November 1st I'm doing the No Fly Zone 1/2 mile drags in Central CA. Not really sure what to expect speed wise, but I'm thinking probably in the 165 mph range. I have some NT555R2's 275/40/17's coming, and some super cheap 17 inch wheels. I didn't really want to spend the money, but my Advan tires spin through 3rd gear when they're cold and there's no tire warming area or burnouts allowed at this event. I am looking forward to hopefully getting a good 60-130 number even though I'll need two shifts to hit 130.
With the 25.7" tall Nittos it'll be geared like a C6Z with 3.90's and stock tires, or 4.10's and 28" tall tires.
Impressive power for such a small cam. Those LS7s are beastmode for sure. Love simplicity of builds like this but very detailed and well thought out combos/parts selection goes to show its not all about a dollar. Car moves good and sounds good too. Enjoy your go-kart on wheels.
Impressive power for such a small cam. Those LS7s are beastmode for sure. Love simplicity of builds like this but very detailed and well thought out combos/parts selection goes to show its not all about a dollar. Car moves good and sounds good too. Enjoy your go-kart on wheels.

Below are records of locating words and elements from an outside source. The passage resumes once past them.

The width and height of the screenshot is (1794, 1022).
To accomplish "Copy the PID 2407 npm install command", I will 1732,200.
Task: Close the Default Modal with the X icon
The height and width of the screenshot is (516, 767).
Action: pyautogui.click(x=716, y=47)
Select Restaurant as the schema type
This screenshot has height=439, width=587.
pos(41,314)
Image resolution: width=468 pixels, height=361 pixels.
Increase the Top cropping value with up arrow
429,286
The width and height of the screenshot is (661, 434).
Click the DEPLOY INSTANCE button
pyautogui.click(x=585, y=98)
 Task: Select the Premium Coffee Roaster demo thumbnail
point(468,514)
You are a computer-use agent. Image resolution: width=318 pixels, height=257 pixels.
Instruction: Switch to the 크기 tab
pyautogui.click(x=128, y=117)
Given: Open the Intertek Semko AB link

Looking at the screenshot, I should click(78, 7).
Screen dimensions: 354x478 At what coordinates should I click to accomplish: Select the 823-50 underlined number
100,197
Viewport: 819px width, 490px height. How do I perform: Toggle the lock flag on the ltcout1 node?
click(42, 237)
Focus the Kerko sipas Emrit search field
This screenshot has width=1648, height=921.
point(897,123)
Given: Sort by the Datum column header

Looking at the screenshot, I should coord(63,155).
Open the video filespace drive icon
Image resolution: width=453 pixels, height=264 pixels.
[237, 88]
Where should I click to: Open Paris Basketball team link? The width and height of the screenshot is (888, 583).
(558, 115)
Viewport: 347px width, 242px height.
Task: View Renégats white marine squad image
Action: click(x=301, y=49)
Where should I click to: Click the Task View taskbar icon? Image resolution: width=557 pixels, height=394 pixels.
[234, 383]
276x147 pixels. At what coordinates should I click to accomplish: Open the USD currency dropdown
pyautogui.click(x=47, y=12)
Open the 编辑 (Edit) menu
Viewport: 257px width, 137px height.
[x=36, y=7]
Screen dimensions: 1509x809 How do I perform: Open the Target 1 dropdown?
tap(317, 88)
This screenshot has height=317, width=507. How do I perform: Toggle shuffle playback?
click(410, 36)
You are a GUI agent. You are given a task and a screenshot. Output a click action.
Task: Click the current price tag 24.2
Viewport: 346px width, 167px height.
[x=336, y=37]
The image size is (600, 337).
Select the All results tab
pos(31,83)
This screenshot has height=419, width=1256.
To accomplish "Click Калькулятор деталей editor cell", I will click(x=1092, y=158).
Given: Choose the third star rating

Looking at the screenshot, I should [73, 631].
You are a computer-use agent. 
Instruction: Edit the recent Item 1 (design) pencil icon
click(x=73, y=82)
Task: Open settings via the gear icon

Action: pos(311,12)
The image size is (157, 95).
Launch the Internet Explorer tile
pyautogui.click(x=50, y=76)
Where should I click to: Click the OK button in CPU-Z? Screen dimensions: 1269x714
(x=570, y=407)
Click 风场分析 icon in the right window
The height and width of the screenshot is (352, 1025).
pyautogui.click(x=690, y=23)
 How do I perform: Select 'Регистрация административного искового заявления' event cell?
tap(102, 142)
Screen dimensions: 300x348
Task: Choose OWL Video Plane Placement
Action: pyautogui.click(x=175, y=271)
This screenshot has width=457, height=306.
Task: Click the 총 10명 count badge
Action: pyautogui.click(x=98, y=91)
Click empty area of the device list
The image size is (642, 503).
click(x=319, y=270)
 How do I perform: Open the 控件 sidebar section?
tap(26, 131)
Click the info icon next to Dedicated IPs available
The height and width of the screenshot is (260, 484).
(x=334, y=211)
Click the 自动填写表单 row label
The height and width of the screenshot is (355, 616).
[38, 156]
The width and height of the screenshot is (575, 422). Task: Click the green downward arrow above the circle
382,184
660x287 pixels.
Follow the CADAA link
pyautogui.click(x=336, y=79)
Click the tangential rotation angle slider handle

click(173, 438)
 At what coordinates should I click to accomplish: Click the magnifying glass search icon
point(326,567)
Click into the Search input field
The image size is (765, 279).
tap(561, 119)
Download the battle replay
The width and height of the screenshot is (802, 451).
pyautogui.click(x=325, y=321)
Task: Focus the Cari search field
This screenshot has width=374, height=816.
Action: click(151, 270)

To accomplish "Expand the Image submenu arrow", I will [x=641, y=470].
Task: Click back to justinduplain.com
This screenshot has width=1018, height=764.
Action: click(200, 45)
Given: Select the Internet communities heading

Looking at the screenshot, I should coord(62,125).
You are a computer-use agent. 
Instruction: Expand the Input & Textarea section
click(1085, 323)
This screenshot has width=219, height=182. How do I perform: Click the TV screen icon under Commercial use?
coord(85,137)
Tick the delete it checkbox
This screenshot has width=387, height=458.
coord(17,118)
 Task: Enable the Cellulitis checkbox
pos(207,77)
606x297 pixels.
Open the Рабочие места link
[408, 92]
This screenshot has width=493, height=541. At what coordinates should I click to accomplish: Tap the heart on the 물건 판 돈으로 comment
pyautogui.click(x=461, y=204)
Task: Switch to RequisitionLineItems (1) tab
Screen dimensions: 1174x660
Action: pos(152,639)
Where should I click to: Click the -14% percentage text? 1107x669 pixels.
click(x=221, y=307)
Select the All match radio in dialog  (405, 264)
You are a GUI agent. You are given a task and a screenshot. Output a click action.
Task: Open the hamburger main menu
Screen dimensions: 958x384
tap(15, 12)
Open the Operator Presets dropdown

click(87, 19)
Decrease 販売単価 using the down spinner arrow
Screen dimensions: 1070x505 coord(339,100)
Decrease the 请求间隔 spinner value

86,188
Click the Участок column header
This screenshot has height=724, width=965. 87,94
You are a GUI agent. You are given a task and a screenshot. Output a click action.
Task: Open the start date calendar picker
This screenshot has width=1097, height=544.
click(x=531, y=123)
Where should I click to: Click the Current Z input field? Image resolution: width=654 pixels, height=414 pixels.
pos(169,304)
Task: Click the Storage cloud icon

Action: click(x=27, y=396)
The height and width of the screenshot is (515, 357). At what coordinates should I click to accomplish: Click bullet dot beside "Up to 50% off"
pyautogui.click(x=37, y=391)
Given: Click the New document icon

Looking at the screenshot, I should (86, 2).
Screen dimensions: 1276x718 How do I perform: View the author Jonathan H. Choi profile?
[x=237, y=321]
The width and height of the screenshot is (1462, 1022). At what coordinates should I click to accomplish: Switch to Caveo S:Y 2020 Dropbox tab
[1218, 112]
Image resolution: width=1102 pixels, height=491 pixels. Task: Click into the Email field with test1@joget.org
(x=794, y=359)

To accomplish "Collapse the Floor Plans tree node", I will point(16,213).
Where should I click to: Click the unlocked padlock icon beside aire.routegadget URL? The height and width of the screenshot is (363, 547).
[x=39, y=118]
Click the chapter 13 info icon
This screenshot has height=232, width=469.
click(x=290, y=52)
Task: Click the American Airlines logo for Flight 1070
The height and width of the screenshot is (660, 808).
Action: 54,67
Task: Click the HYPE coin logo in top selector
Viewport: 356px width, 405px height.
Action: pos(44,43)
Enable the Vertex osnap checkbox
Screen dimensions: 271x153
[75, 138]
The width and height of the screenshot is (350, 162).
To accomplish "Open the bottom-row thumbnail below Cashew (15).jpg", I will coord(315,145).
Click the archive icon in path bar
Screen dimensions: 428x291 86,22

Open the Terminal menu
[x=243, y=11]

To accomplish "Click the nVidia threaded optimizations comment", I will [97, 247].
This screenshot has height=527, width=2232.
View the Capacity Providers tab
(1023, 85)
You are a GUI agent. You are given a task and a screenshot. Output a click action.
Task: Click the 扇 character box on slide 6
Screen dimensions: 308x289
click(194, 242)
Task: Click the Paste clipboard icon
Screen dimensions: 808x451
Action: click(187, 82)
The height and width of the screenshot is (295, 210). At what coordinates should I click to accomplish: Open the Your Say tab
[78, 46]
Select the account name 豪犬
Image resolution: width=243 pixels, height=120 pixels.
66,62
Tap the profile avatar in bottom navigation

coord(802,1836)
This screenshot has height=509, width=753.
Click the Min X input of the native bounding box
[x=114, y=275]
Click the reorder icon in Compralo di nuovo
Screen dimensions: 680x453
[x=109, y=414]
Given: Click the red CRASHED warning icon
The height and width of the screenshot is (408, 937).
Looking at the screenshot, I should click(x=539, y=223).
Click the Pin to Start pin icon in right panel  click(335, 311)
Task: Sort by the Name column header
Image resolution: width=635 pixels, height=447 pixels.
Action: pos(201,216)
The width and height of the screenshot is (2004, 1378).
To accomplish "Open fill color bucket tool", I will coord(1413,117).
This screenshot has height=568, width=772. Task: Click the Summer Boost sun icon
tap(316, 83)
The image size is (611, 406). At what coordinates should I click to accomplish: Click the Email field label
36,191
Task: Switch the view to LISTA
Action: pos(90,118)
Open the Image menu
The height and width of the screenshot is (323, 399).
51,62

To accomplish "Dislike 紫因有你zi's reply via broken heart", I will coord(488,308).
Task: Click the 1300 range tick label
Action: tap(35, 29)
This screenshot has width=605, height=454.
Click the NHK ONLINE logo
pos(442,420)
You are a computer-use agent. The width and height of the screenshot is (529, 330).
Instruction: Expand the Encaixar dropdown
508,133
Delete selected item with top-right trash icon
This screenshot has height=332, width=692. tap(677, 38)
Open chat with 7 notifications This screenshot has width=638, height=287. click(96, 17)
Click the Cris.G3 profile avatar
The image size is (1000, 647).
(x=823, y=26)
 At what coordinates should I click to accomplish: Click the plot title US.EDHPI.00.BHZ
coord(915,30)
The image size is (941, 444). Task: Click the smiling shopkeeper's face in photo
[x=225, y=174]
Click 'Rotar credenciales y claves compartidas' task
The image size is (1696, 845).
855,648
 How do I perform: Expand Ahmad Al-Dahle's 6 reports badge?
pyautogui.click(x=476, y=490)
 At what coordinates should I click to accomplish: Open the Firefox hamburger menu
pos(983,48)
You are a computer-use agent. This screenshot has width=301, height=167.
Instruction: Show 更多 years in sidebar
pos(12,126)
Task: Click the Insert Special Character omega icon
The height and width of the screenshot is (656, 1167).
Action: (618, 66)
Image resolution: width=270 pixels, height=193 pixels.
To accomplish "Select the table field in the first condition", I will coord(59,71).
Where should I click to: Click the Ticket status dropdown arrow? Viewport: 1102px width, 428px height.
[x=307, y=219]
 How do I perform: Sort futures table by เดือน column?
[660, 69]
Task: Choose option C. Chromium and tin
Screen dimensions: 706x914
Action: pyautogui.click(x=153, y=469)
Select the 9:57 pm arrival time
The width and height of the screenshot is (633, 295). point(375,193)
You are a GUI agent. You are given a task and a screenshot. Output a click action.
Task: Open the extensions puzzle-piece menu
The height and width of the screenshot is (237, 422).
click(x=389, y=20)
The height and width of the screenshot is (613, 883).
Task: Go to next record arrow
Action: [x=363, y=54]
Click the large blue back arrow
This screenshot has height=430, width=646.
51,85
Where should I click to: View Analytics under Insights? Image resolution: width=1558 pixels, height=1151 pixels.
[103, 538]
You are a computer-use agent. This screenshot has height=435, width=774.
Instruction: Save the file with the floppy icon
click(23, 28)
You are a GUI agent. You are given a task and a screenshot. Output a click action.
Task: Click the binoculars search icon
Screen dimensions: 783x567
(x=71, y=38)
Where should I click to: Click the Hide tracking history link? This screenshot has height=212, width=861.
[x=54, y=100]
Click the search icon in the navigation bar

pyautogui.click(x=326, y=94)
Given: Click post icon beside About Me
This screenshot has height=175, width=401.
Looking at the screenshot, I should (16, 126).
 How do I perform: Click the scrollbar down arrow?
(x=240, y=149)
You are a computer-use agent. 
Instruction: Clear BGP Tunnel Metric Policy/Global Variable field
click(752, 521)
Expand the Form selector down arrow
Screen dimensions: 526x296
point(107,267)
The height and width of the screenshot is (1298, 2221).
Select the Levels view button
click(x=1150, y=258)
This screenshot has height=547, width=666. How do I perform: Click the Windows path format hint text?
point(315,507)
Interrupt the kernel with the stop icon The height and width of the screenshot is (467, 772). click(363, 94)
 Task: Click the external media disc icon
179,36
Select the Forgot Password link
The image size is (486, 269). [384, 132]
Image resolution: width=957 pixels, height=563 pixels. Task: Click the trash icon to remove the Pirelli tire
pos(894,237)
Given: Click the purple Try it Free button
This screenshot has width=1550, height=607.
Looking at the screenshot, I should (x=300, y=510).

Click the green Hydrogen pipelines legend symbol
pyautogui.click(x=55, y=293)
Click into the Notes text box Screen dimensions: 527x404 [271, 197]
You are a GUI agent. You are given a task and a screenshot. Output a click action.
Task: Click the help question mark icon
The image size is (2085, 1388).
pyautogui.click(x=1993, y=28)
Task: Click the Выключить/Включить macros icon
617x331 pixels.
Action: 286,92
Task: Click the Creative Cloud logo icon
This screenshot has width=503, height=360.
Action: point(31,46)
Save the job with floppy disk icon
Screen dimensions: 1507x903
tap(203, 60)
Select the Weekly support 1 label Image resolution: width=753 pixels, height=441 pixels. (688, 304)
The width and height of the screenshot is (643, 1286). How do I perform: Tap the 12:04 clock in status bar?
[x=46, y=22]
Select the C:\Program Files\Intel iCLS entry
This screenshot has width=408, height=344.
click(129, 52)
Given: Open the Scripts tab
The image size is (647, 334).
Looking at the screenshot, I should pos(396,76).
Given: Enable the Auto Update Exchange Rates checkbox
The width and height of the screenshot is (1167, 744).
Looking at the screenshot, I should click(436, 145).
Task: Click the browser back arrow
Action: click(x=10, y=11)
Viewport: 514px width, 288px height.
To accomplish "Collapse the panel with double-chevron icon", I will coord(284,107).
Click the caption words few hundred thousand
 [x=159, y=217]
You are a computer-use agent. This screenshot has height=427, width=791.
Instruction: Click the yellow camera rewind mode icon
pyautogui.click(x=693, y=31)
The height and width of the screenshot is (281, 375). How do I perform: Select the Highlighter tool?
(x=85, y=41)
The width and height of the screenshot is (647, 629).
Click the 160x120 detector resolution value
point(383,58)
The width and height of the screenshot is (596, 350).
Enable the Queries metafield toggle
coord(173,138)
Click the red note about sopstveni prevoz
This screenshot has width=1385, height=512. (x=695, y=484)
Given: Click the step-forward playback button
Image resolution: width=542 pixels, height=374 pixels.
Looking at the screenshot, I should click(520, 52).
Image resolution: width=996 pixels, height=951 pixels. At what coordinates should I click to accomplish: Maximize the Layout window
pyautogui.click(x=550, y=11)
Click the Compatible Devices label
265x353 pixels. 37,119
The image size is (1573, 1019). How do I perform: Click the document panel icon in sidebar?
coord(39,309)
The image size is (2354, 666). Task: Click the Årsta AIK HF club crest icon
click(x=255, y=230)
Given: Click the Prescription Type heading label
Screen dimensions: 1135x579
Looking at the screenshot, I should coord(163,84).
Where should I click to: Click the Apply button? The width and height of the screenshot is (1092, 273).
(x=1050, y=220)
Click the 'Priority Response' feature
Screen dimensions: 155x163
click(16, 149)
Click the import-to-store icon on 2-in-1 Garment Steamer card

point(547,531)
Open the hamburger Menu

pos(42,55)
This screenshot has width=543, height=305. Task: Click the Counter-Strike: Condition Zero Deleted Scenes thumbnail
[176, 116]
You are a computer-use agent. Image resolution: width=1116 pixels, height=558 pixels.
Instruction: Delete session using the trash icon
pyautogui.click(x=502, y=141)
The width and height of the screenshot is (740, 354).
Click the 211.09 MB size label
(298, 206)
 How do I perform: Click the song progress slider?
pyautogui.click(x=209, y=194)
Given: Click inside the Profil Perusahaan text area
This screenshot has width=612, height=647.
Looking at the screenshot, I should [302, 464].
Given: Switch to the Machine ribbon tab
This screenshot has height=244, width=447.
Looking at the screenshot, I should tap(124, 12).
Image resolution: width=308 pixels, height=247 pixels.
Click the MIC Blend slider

Thanks brother. I'm thrilled to get this much power from stock heads and stock compression except for a thinner head gasket. Hope to see some rips from your ride soon!
Well that was a successful outing! Not a new passion by any means, but it was for sure a fun time. I am way more looking forward to the next track day haha.
We started the day hitting some high 150's, and then I took a datalog and dug into the tune. My tuner left me a little soft on timing, especially with the E70 I had in it. I threw 4 more degrees at it and picked up a chunk of mph. My best two runs were 161.5 and 163.28.
Weather was about 80 degrees, 2350 feet of DA, and a ~6-8mph headwind estimated. The airstrip is at 424' of physical elevation.
60-130 was a little bit of a letdown for me to be honest. I ran a 7.1 when I first put the car together on a bumpy road with a turn in it, going uphill at 1200 feet of physical elevation while starting in 3rd gear. My best runs were a 6.97 and a 6.94, and my dad ran a 7.00 backing mine up. I really thought the car had more like a 6.5 in it with this much power.
Flip side to that argument, you can see in the video I basically spun all of 2nd gear even with the Nittos, so maybe 3rd gear start would've actually produced a better time - cut out one shift, and for sure no spin. If I were serious about the 1/2 mile stuff I'd have to bite the bullet and get a Mickey on the car. The ET Street R's seem a lot stickier from what I saw out there.
The run on video was my 163 mph run and I feel like I truly got everything out of the car that I could have that day including hitting 5th just right. Even though I wanted a little better number, I got close to my 165 expectation, and I felt I left nothing on the table which made me feel good.
A couple comparisons, a brand new ZO6 with CAI and an exhaust ran 153 mph.
A 605whp c6z with Mickeys and skinnies up front and some weight reduction also ran a 163mph run as his best pass.
I've been having a nagging feeling that the engine has lost some performance from when I first put it together. The last few runs of the day ran slower by ~3-4mph too for no apparent reason, so that isn't helping lol. We had to do a quick and dirty plug wire repair when the conductor pulled out of the wire, so maybe the repair started failing. I'll do a leakdown when I change the plug wires out, but I'll probably just keep thrashing it until it gives me a more obvious reason to be concerned. For now it is giving me everything I need to have a blast, and is standing up to some pure torture.